Le dix-neuvième film de Billy Wilder, et son quatrième en couleurs, est adapté d’une comédie musicale, on attendrait donc assez logiquement qu’on y chante. Il y a bien de la musique, de grande classe, signée d’André Prévin, et un intermède chanté ou deux, mais ils sont systématiquement en situation : une jeune prostituée met un disque dans le juke box, et tout le monde danse, et sinon il y a une adaptation de Alouette, gentille alouette, interprétée par une cargaison de « poules » ( pour reprendre le terme choisi, en Français dans le texte, par Wilder et Diamond), qui menacent assez clairement de faire subir les derniers outrages à l’agent Nestor Patou qui les a embarqué dans un panier à salade. Bref : ne faisant rien comme tout le monde, et ayant de toute façon décidé de faire rendre gorge à la censure et au (toujours en vigueur)code de production de 1934 qu’il a continuellement attaqué, Wilder fait un film totalement personnel à partir d’une comédie musicale Parisienne, et c’est un plaisir.

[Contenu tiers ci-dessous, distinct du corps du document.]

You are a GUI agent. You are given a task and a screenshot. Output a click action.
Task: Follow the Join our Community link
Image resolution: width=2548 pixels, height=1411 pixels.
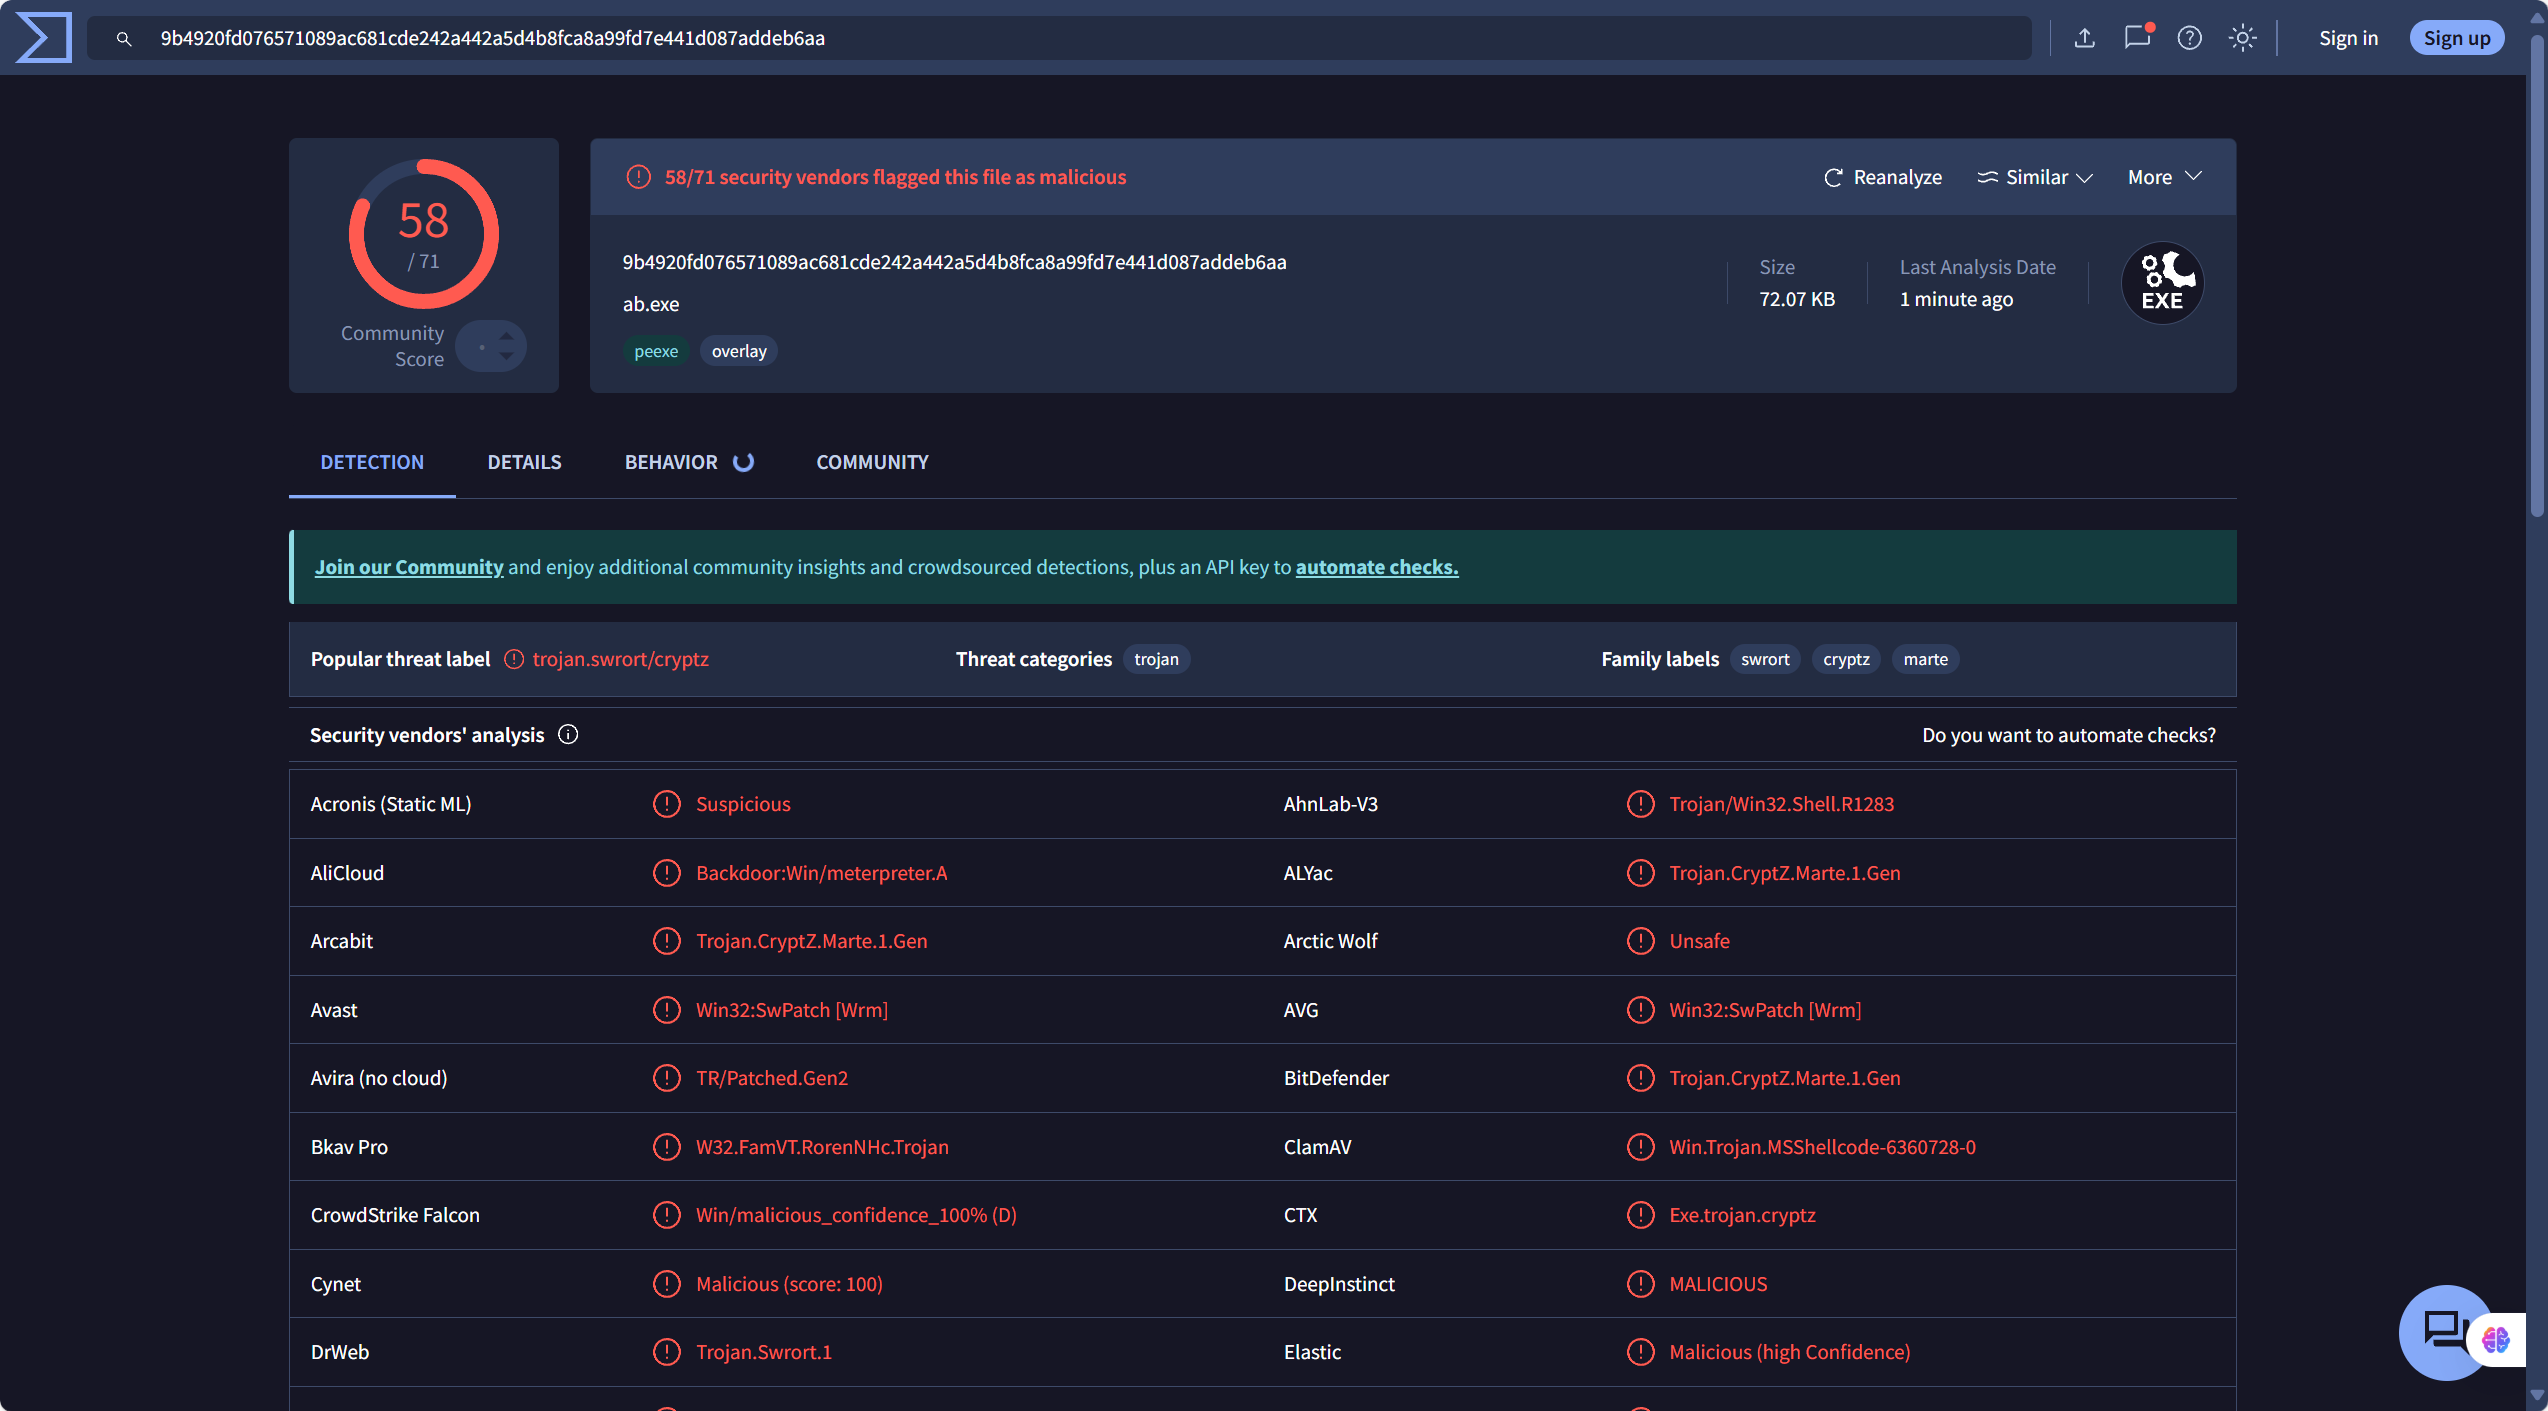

Mais un plaisir parfois un peu long, c’est le principal défaut de ce petit plaisir coupable. L’argument vaut bien sur une fois de plus d’être exposé : à Paris, Rue Casanova, dans le quartier des Halles, les « poules » et leurs « macs » (Toujours en Français dans le texte) vivent en bonne intelligence avec les gens de la police, qui ne les empêchent nullement d’exercer leurs lucratives activités, et y puisent de temps en temps de quoi les aider à fermer les yeux. Au milieu de cette situation bien établie, arrive Patou , un flic honnête, mais un peu distrait, qui met du temps à comprendre la dite situation. Pourtant une fois qu’il ouvre les yeux, il n’est pas long à réagir, et opère une rafle, qui se passe tellement bien, que le pauvre Nestor Patou va devoir ensuite abandonner son uniforme, ayant un peu molesté certains clients, dont son supérieur hiérarchique. Il trouve alors refuge auprès d’Irma La Douce, la plus populaire des prostituées de la rue, dont il devient assez rapidement le souteneur. Le problème, c’est qu’il est aussi très amoureux, et surtout très jaloux…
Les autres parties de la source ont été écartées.